Improved prediction and enhancement process of immunotherapy. To enhance the accuracy of immunotherapy prediction, a combination of various markers, including the gut microbiome, is recommended. Firstly, patients who are most likely to benefit from immunotherapy should be identified while those with specific mutations that hinder its efficacy should be excluded. Secondly, a multiparameter model can be utilized to predict response rates in remaining patients. Manipulation of gut microbiota may serve as a potential intervention to rescue or further enhance treatment outcomes for both non-responders and responders, respectively

Conclusions

In order to optimize the application of immunotherapy in cancer treatment, it is necessary to identify suitable patients via biomarkers and enhance the efficacy of immunotherapy through various methods. As discussed above, gut microbiota plays an important role in both aspects. This review outlines the predictive features of the gut microbiome, which include community structure, taxonomic compositions, and functional factors. It is also important to note that the characteristics of the gut microbiome as immunotherapy biomarkers can also be modified using manipulation techniques such as increasing favorable microbes (e.g., probiotics/prebiotics supplement), reducing harmful microbes (e.g., selective antibiotics usage), and altering the entire gut microbiome (e.g., FMT or broad-spectrum antibiotics usage).

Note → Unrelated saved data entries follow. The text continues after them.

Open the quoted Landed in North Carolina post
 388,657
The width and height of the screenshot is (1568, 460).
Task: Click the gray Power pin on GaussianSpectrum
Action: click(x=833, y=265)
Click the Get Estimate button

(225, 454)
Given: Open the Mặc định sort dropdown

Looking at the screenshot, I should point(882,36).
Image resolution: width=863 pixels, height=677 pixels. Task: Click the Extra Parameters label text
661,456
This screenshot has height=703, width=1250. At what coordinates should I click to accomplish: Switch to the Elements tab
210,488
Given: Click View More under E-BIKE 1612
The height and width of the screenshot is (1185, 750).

Additionally, when studying the impact of gut microbiome on predicting and enhancing immunotherapy response, it is essential to consider the influence of other factors such as tumor and host factors [65]. Lastly, we proposed several future directions for the application of gut bacteria in immunotherapy, including (i) larger sample size, (ii) new and standardized methods, (iii) more precise and individualized designs, (iv) combined use of different biomarkers, and (v) more scientific experiments. In conclusion, despite ongoing challenges, the potential for clinical use of gut microbiota in immunotherapy is considerable.